Re: rdf.rb/spira bulk read question from Gregg Kellogg on 2011-03-02 (public-rdf-ruby@w3.org from March 2011)

From: Gregg Kellogg <gregg@kellogg-assoc.com>
Date: Wed, 2 Mar 2011 11:07:39 -0500
To: Ben Lavender <blavender@gmail.com>
CC: Greg Lappen <greg@lapcominc.com>, Gabor Ratky <gabor@secretsaucepartners.com>, "public-rdf-ruby@w3.org" <public-rdf-ruby@w3.org>
Message-ID: <D42D062C-85BC-4C43-A2E0-2DD70D9CA4AA@kellogg-assoc.com>

BTW, RDF::Query only uses the repo query_pattern for the first filter. After that it uses the Queryable implementation, as it's operating on a solution set. Having the Repo do the entire execute is the only way I can see to move the work into the repo.

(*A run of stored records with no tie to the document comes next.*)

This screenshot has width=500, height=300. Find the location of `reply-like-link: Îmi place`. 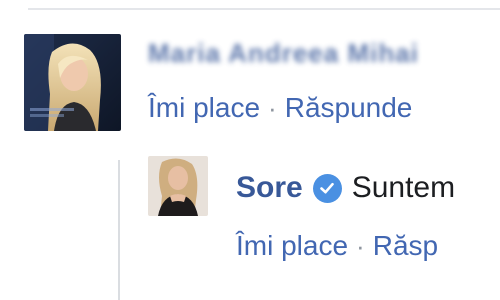

reply-like-link: Îmi place is located at coordinates (292, 246).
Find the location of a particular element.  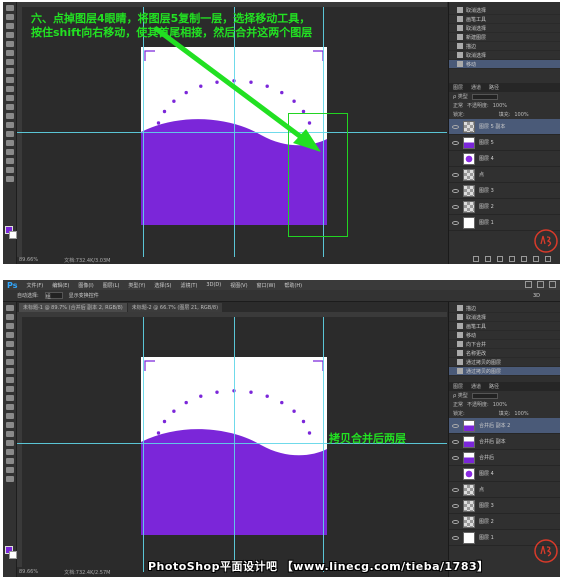

zoom-level: 89.66% is located at coordinates (28, 572).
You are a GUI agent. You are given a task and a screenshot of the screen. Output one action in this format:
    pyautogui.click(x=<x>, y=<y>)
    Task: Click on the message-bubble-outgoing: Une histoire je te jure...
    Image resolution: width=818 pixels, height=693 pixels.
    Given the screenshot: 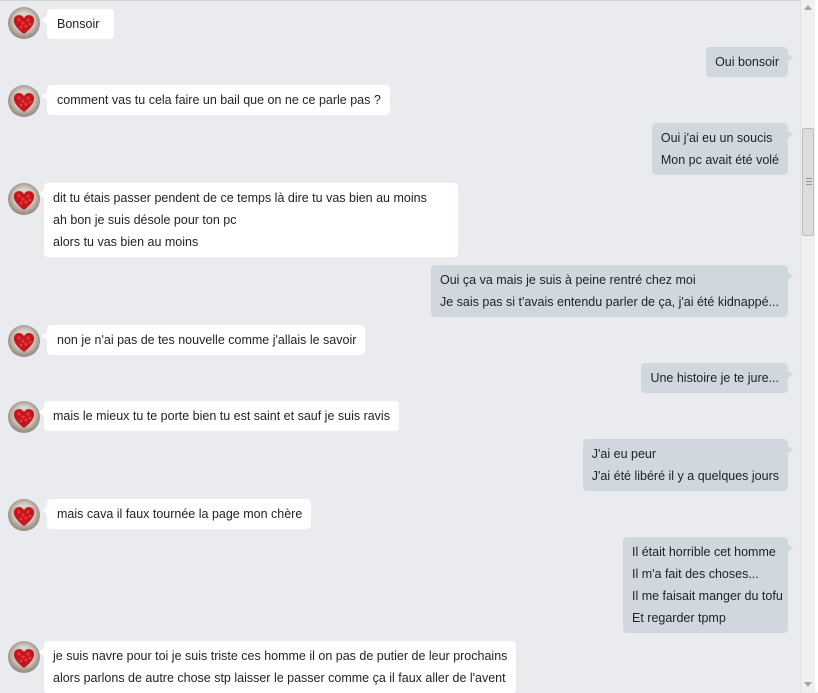 What is the action you would take?
    pyautogui.click(x=717, y=378)
    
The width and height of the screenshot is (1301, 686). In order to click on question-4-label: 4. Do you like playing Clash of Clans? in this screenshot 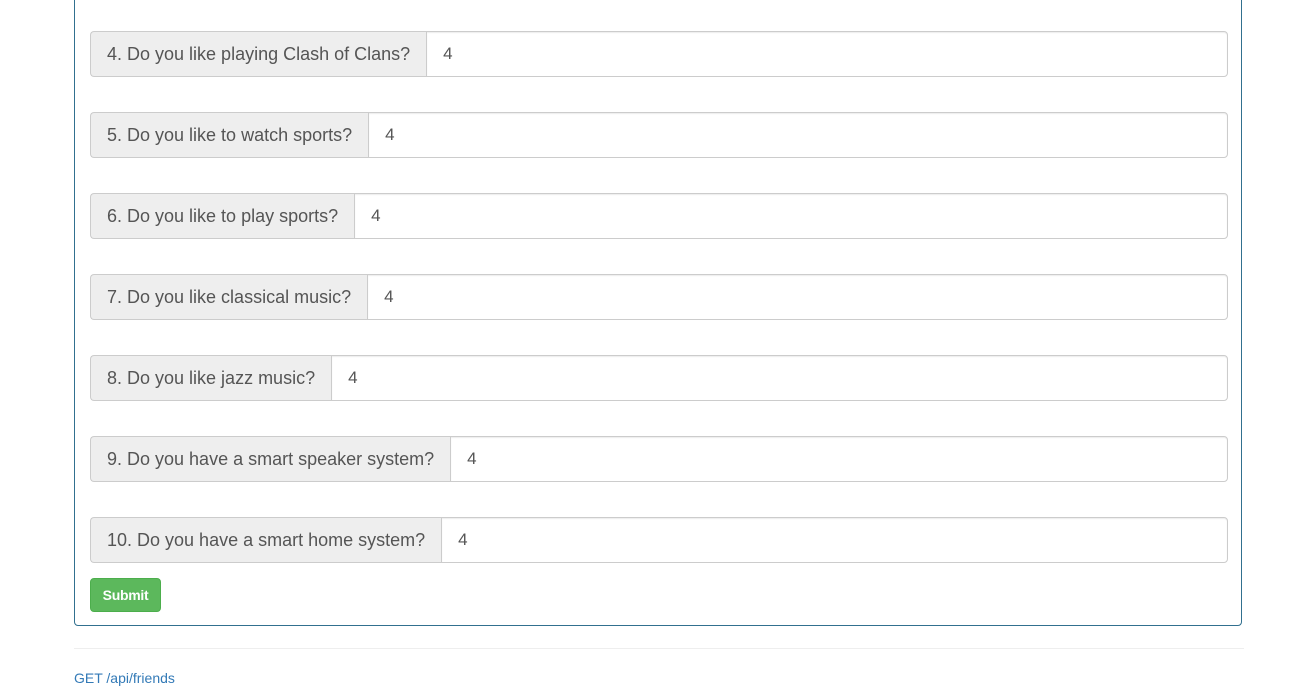, I will do `click(258, 54)`.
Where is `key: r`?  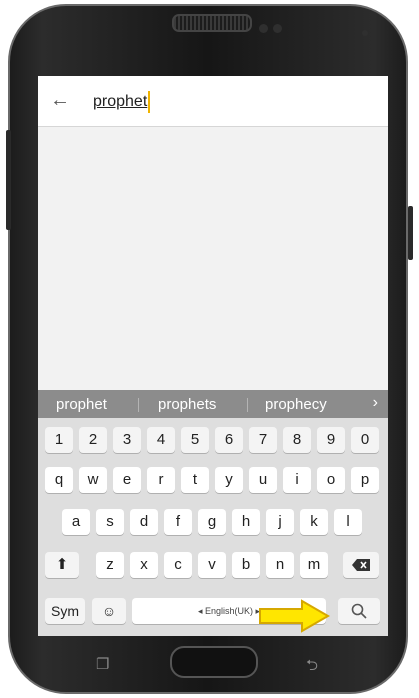 key: r is located at coordinates (161, 480).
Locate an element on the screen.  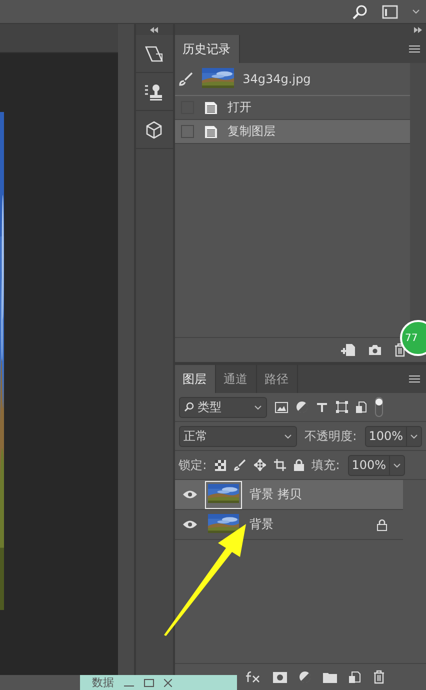
window-title: 数据 is located at coordinates (103, 682).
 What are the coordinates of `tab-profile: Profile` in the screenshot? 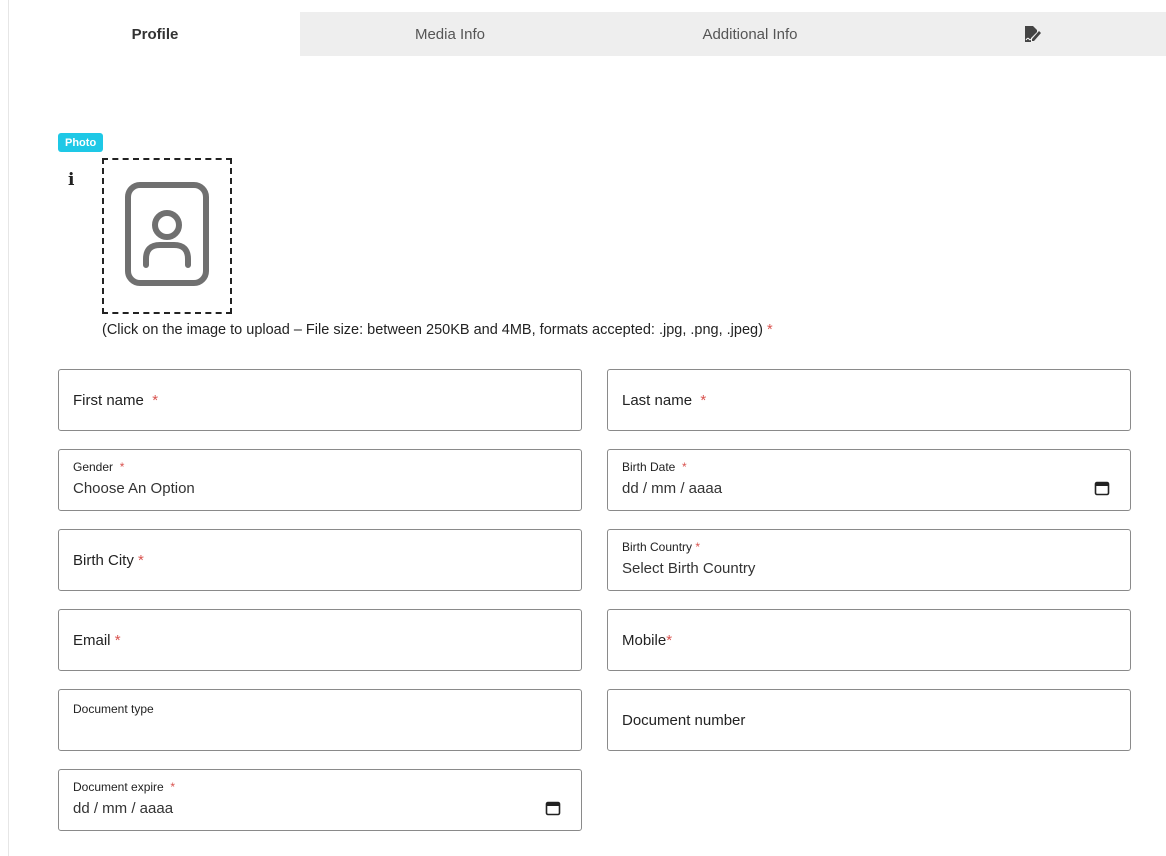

Note that we're getting fairly close to a complete SPARQL 1.0 implementation for RDF.rb, which depends extensively on the performance of Query#execute.

Gregg Kellogg

Sent from my iPad

On Mar 2, 2011, at 7:51 AM, "Ben Lavender" <blavender@gmail.com> wrote:

> Currently, that is a correct understanding. I think we'd be willing to
> accept a patch that checks if the given queryable has its own
> implementation of Query#execute and uses that if found, and the
> default if not. That should maybe even be the default, making
> Query#execute call out to some method on Queryable that holds the
> current BGP logic, which implementations can overwrite.
> 
> OTOH most implementations won't be able to do anything much more
> effectively than the default algorithm. It is what it is.
> 
> If replication is your main goal, I'd suggest that several stores,
> i.e. Sesame, can quite effectively use MySQL as a backend and you
> could use that replication.
> 
> Ben
> 
> On Wed, Mar 2, 2011 at 9:37 AM, Greg Lappen <greg@lapcominc.com> wrote:
>> Yes, not only am I using ipublic/rdf-couchdb, I WROTE it!  I'm pleasantly
>> surprised to find that someone else has tried to use it, ha!
>> I'd love input on how to make the implementation less naive...I have
>> implemented the query_pattern method to use couchdb views instead of
>> iterating over the entire repo, but is there more to it?  I think the
>> looping behavior on the graph queries is a consequence of the graph query
>> implementation, not the backend, right?
>> 
>> On Wed, Mar 2, 2011 at 10:31 AM, Gabor Ratky <gabor@secretsaucepartners.com>
>> wrote:
>>> 
>>> Are you using Dan Thomas' rdf-couchdb project?
>>> (https://github.com/ipublic/rdf-couchdb) I've found the project a naive
>>> RDF::Repository implementation on top of CouchDB in many ways. Great proof
>>> of concept with rdf-spec tests passing, but definitely needs work,
>>> especially in the 'efficient querying' space, IMHO.
>>> Are you taking a hard dependency on CouchDB in other parts of your
>>> architecture (like us), or just chose it as an RDF repository?
>>> Gabor
>>> On Mar 2, 2011, at 3:20 PM, Greg Lappen wrote:
>>> 
>>> Hi all,
>>> We are making good progress with our project, and I've gotten to the point
>>> where I am storing datasets in our rdf repository (rdf.rb based, implemented
>>> on couchdb).  Now I'm building a page that allows the data to be exported in
>>> various formats (xml, csv, etc), but when I iterate over all of the data, it
>>> is extremely slow.  I see Spira querying the repository once for each
>>> instance when I iterate using the model's "each" method.  I understand why,
>>> I'm just wondering if there's a faster way to query all of the instances of
>>> a Spira class.  One thought we had was to use a graph query instead, which
>>> would pull out all the properties in N queries (where N is the number of
>>> properties in the class).  In the example I'm trying, this would be 23
>>> queries, which is better than hundreds or thousands of queries. Is this as
>>> good as it gets?  I'm accustomed to working with RDBMS and ActiveRecord, so
>>> I may just have to shift my expectations a bit, but thought I would ask the
>>> group if there's something I'm missing....thanks as always,
>>> Greg
>> 
>> 
>

Received on Wednesday, 2 March 2011 16:07:06 UTC